Water Hammer in Steel–Plastic Pipes Connected in Series

Abstract

This paper experimentally and numerically investigates the water hammer phenomenon in serially connected steel and HDPE pipes with different diameters. The aim of the laboratory tests was to obtain the time history of the pressure head at the downstream end of the pipeline system. Transient tests were conducted on seven different pipeline system configurations. The experimental results show that despite the significantly smaller diameter of the HDPE pipe compared to the steel pipe, introducing an HDPE section makes it possible to suppress the valve-induced pressure surge. By referring to the results of the experimental tests conducted, the comparative numerical calculations were performed using the fixed-grid method of characteristics.
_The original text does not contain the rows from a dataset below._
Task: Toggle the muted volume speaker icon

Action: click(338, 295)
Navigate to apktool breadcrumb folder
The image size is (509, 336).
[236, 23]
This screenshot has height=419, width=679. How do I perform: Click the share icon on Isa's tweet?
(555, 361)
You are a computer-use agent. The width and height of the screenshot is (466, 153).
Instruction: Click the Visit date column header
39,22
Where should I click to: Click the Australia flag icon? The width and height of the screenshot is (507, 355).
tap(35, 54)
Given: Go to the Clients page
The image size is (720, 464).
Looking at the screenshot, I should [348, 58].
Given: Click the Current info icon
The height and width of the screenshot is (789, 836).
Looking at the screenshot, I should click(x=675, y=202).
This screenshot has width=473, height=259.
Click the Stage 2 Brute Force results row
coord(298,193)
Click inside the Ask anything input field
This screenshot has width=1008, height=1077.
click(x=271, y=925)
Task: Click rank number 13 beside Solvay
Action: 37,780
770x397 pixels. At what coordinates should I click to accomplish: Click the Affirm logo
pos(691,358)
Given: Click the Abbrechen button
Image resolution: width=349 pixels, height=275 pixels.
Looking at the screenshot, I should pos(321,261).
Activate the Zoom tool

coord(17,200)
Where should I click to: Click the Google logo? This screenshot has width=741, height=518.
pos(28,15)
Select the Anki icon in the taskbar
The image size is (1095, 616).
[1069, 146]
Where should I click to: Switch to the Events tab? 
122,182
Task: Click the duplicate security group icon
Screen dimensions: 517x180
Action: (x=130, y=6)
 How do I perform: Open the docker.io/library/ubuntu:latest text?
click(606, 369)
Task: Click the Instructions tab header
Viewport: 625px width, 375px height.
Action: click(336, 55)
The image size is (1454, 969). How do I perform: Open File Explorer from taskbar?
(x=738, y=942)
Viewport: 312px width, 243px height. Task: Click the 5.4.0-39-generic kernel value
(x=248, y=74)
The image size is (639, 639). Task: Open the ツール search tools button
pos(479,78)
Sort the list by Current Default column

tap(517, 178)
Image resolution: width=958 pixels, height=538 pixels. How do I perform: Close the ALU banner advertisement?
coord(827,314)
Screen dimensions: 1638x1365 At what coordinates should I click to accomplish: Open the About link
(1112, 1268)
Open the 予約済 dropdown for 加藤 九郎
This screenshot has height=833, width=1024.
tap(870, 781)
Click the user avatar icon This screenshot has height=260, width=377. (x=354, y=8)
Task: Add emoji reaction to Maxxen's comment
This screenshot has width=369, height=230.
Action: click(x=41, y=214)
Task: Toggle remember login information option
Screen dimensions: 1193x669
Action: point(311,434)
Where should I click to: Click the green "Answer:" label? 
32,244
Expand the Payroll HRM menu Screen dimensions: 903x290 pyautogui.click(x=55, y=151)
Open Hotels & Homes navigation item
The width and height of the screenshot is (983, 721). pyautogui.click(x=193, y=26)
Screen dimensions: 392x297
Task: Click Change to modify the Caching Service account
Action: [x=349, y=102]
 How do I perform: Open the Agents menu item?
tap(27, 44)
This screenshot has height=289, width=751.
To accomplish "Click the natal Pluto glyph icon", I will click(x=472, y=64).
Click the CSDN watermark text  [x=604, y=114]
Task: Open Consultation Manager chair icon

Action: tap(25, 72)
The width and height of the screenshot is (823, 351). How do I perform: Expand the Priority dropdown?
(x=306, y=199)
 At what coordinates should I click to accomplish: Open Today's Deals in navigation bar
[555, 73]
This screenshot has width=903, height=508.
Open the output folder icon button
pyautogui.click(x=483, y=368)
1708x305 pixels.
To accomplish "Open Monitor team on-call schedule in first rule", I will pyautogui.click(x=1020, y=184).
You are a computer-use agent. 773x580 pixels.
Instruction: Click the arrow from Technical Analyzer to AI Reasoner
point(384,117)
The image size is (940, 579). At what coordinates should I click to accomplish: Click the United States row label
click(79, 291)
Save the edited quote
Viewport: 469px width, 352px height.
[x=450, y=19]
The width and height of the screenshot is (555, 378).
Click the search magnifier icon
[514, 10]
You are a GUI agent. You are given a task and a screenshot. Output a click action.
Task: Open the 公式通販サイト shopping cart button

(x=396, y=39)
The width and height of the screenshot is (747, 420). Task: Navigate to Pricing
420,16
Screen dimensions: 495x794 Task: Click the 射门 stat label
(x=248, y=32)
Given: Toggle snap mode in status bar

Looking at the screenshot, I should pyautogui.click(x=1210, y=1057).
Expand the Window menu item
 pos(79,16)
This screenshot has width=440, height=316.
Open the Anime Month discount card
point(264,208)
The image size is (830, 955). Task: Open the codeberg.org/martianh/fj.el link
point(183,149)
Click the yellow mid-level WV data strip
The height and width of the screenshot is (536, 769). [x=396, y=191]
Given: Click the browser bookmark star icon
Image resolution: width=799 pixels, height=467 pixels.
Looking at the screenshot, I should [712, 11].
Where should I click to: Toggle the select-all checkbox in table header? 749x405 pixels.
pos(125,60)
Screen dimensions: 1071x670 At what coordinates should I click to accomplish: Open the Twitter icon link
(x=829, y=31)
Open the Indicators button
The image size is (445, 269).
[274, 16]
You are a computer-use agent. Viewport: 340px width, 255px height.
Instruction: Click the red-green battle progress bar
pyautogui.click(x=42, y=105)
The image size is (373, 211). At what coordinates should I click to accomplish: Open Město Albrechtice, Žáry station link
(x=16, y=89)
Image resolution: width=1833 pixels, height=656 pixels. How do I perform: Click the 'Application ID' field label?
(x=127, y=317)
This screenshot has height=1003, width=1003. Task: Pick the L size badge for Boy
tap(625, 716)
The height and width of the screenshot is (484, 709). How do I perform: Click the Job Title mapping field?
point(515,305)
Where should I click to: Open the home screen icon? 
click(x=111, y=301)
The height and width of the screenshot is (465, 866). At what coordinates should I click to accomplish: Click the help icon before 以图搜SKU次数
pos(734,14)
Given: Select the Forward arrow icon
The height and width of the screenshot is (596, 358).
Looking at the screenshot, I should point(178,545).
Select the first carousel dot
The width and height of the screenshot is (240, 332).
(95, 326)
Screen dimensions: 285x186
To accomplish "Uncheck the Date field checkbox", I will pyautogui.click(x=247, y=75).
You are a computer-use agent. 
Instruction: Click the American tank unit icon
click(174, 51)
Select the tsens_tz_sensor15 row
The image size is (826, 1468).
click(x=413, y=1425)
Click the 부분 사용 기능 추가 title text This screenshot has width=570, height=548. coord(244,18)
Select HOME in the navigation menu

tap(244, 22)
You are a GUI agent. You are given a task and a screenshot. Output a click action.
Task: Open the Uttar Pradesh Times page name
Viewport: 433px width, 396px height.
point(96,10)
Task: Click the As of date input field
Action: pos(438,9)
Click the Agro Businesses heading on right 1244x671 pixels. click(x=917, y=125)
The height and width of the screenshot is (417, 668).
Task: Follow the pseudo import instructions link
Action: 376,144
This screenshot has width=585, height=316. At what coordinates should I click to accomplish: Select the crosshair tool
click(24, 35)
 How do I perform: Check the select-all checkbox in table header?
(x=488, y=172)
To reproduce pressure wave attenuation in a steel pipe, Brunone-Vitkovský instant acceleration-based model of unsteady friction was used. To include the viscoelastic behavior of the HDPE pipe wall, the one-element Kelvin–Voigt model was applied. By calibrating the unsteady friction coefficient and creep parameters, satisfactory agreement between the calculated and observed data was obtained. The calibrated values of parameters for a single experimental test were introduced in a numerical model to simulate the remaining water hammer runs. It was demonstrated that using the same unsteady friction coefficient and creep parameters in slightly different configurations of pipe lengths can be effective. However, this approach fails to reliably reproduce the pressure oscillations in pipeline systems with sections of significantly different lengths.